> **Task**: Each line, starting at the one with "Viewport: 1242px width, 1531px height." and running to the end of the data below, is to be set down again exactly, both ends included; leave pictures out.
────────
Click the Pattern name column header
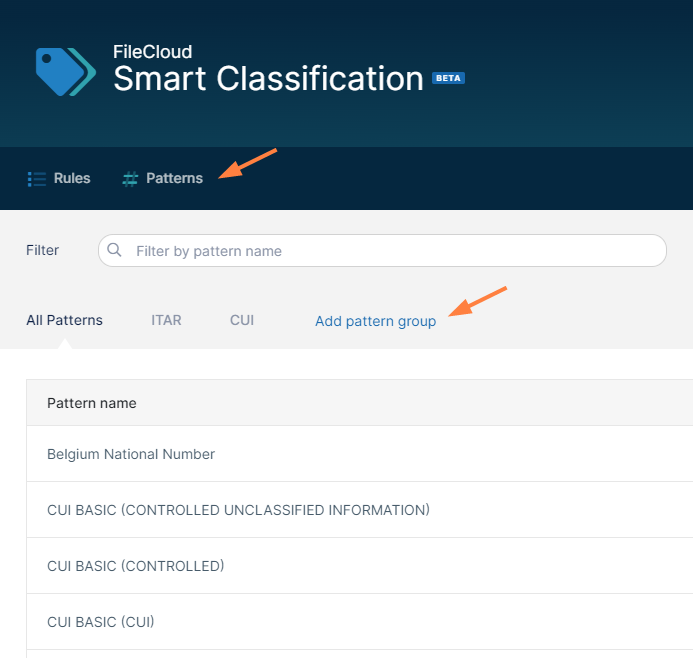The image size is (693, 658). click(92, 403)
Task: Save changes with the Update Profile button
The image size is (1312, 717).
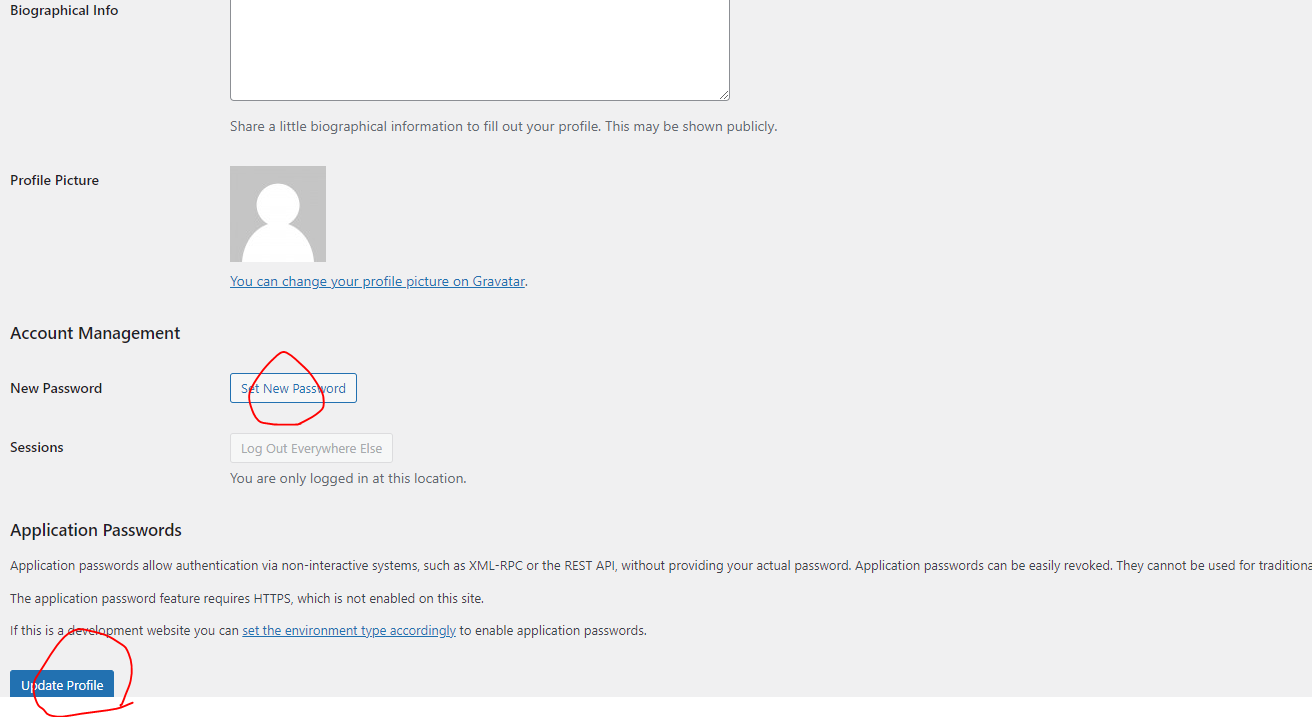Action: point(62,685)
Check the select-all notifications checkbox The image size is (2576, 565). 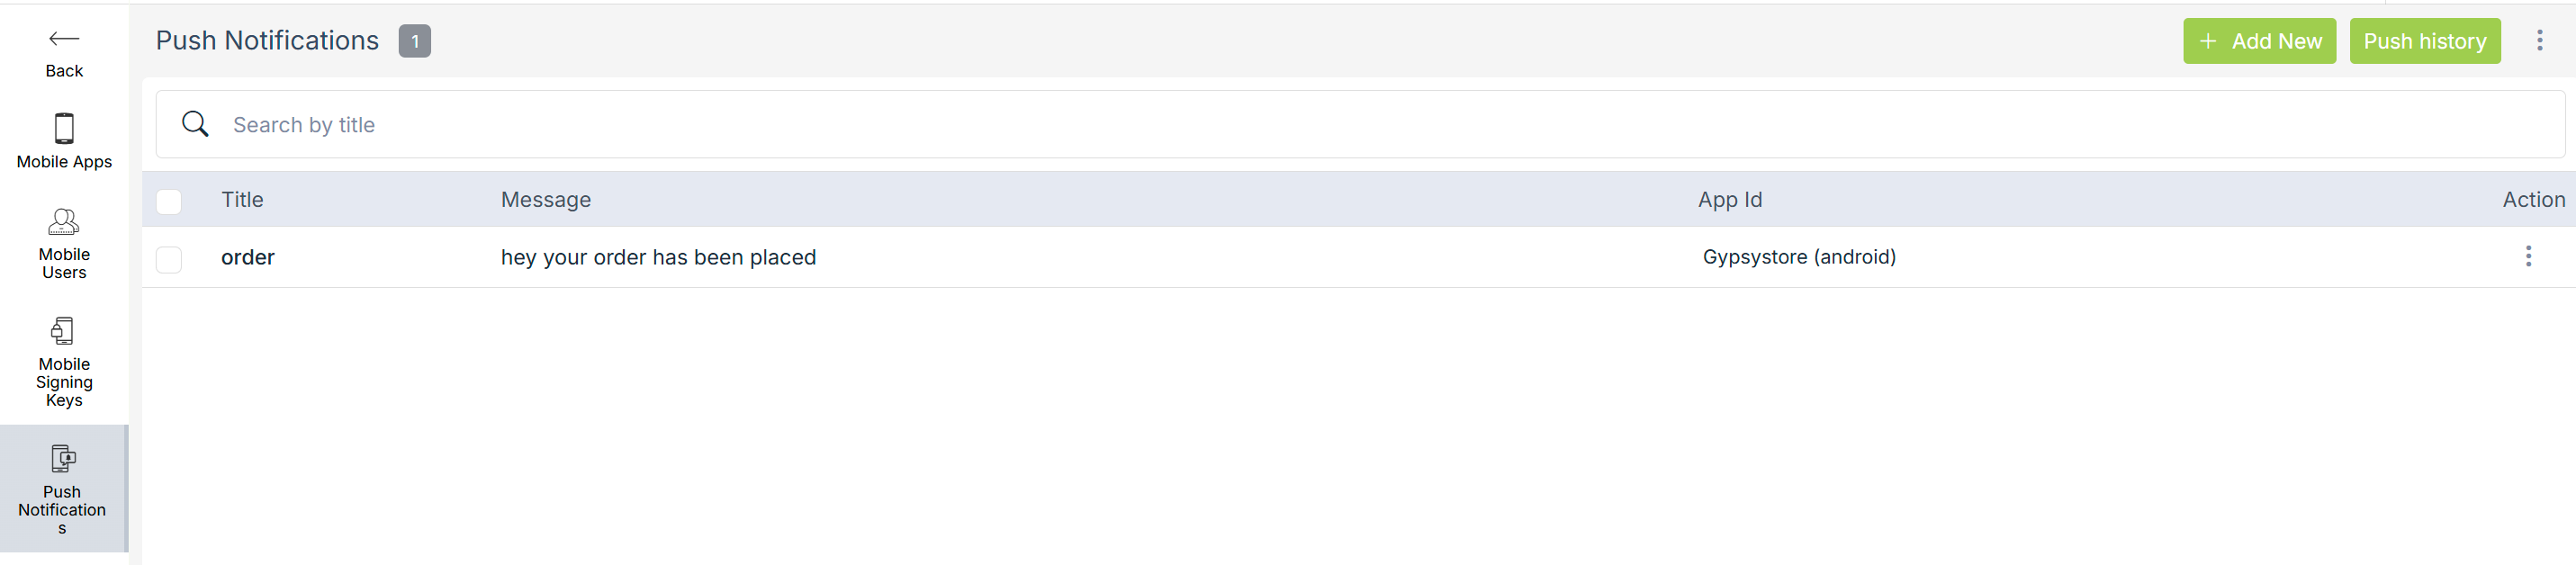[x=168, y=201]
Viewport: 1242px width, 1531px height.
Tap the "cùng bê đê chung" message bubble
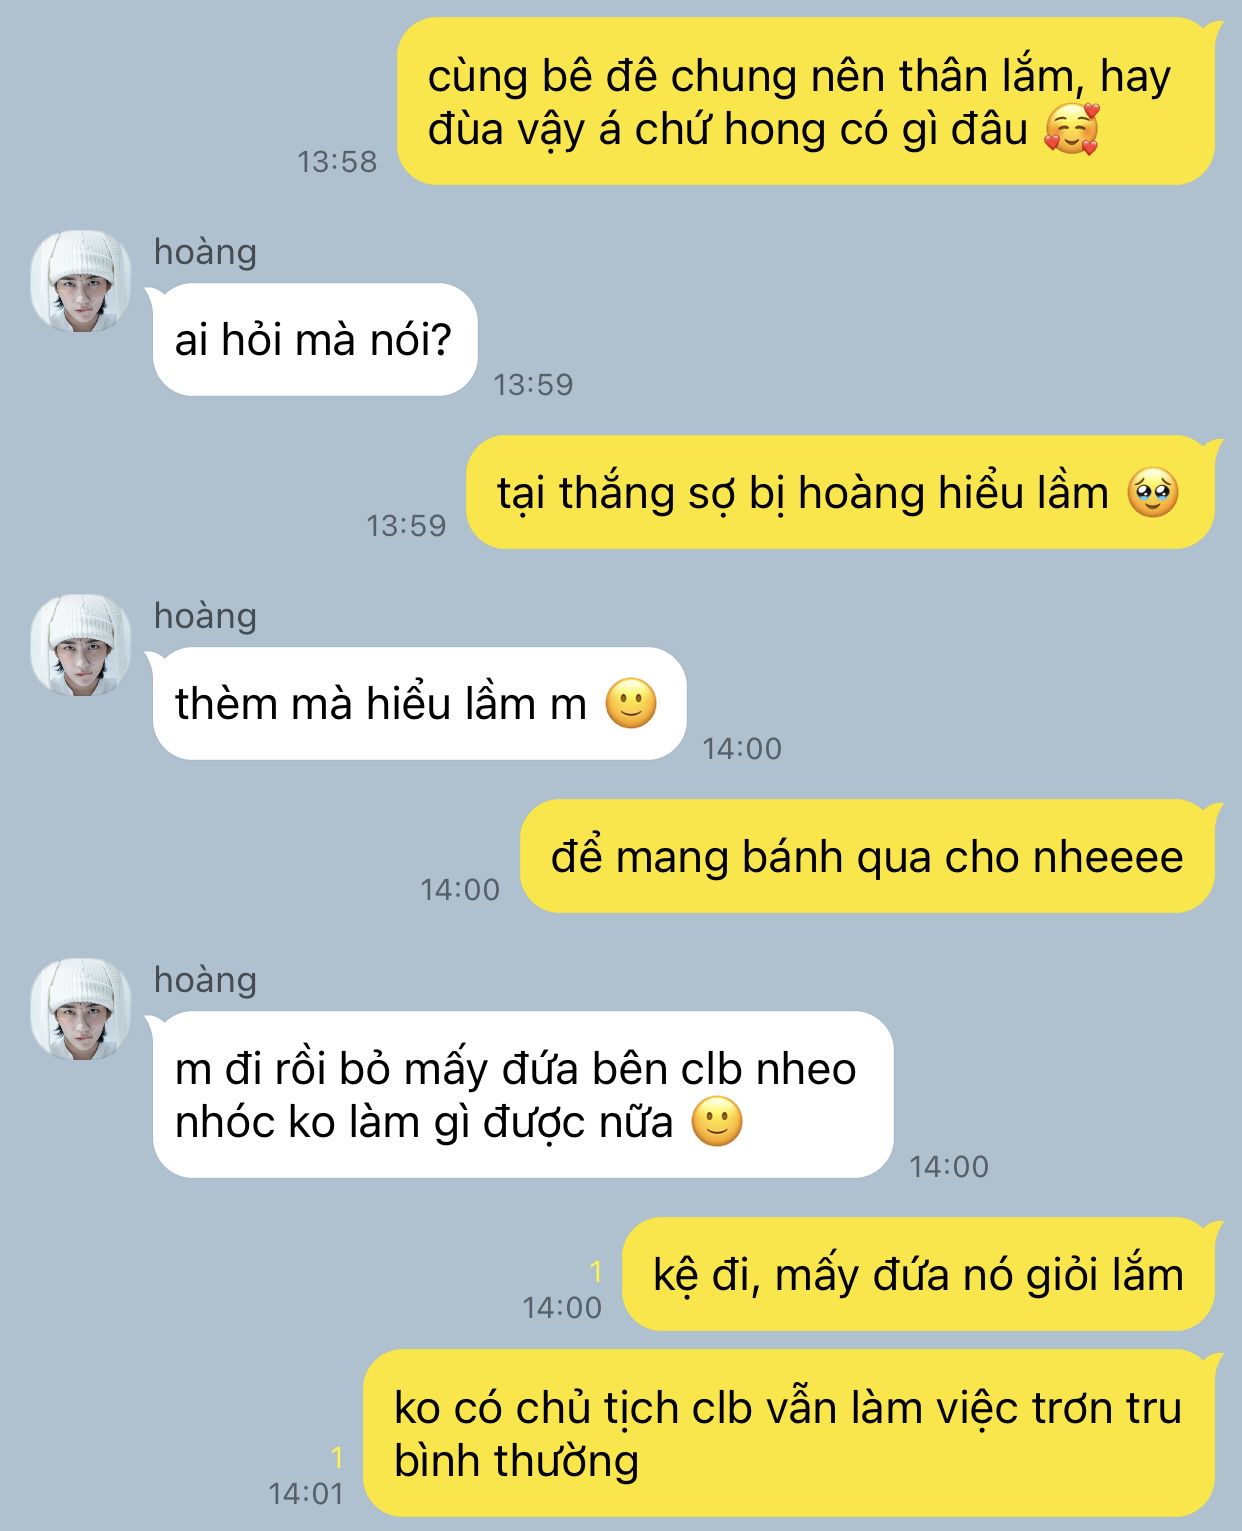(806, 101)
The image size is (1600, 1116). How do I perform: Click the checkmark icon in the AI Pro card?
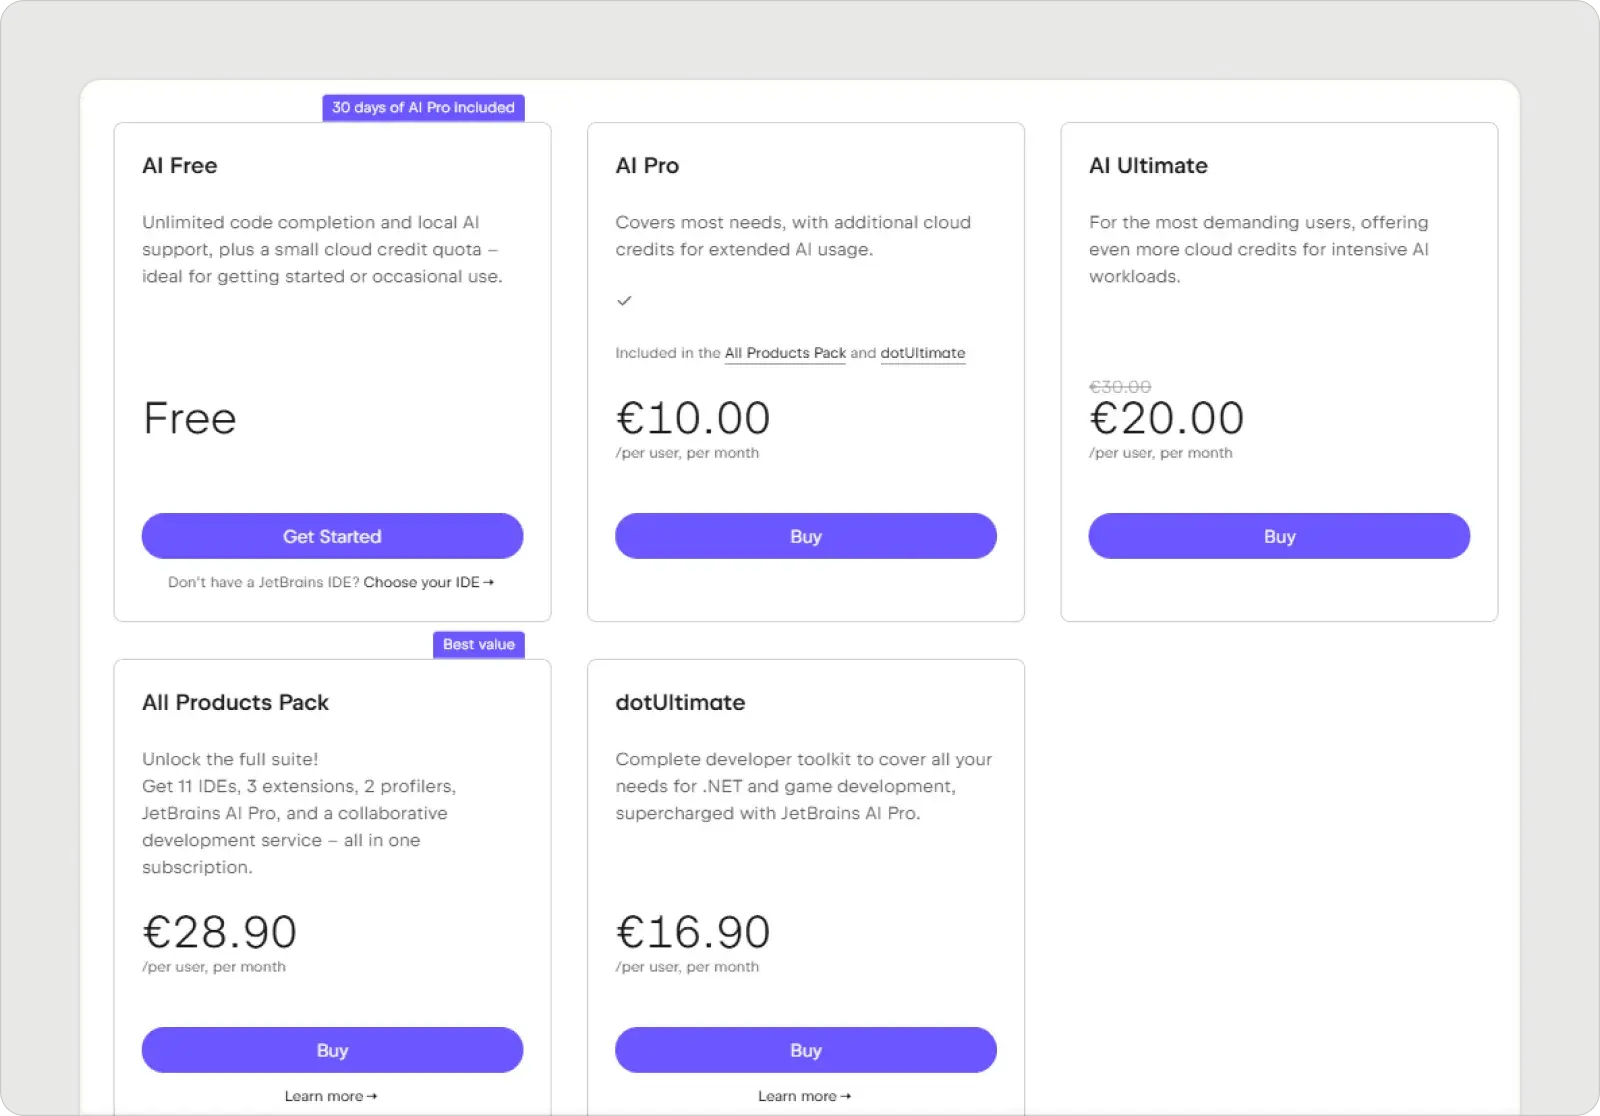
────────
> **Result of this exercise**:
Viewport: 1242px width, 1531px height.
Tap the "cùng bê đê chung" message bubble
(806, 101)
The image size is (1600, 1116). How do I perform: Click the checkmark icon in the AI Pro card?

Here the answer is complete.